Taco Hoekwater
Hi,
Andreas Wagner wrote:
Just out of curiosity: What are your reasons for preferring this over TEI:
MODS was a logical choice mostly my background (scientific publishers => MARC databases => MODS), and that BruceD'Arcus liked it. Btw, his blog is full of bibliographic articles, if you are interested:
http://community.muohio.edu/blogs/darcusb/
(but it looks like he has switched over to RDF now)
Yes, but ...
I am not really set to any particular xml format, and there are more mainstream choices (risx comes to mind).

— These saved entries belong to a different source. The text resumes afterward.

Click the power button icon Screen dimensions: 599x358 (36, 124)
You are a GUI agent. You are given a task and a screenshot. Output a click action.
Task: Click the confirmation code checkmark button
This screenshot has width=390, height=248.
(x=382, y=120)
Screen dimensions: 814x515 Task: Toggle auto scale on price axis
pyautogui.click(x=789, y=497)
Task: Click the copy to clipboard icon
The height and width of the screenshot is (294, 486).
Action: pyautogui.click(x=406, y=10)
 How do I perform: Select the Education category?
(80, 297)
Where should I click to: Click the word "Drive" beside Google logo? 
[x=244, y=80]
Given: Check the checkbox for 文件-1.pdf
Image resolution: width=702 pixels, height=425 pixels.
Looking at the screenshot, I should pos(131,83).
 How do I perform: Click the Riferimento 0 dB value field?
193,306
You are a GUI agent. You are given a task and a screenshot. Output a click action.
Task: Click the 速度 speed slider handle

... I'd say for the design of something like mbib v2 I'd advocate an internal model that abstracts away from any particular more concrete representation. So think in terms of maybe a standard input driver, but leave room for easy development of others. There's some work going on a Python version of my citeproc effort, for example, and he's planning input drivers for MODS, RDF, BibTeX, etc. http://xbiblio.svn.sourceforge.net/viewvc/xbiblio/citeproc-py/citeproc/ This makes is easy for someone to write another input driver for some SQL model.
But the few times I've had to work with TEI stuff I found that you can easily get much more than you bargained for. Bibliographic data is not easy on its own, and a format that allows (almost promotes) extra tags to be embedded also is not helping at all.
Look at this:
http://www.tei-c.org/release/doc/tei-p5-doc/html/ref-author.html
Just the 'core' module is already pretty complex, but 'namesdates' and 'linking' are definately also required for a useful bibliographic database.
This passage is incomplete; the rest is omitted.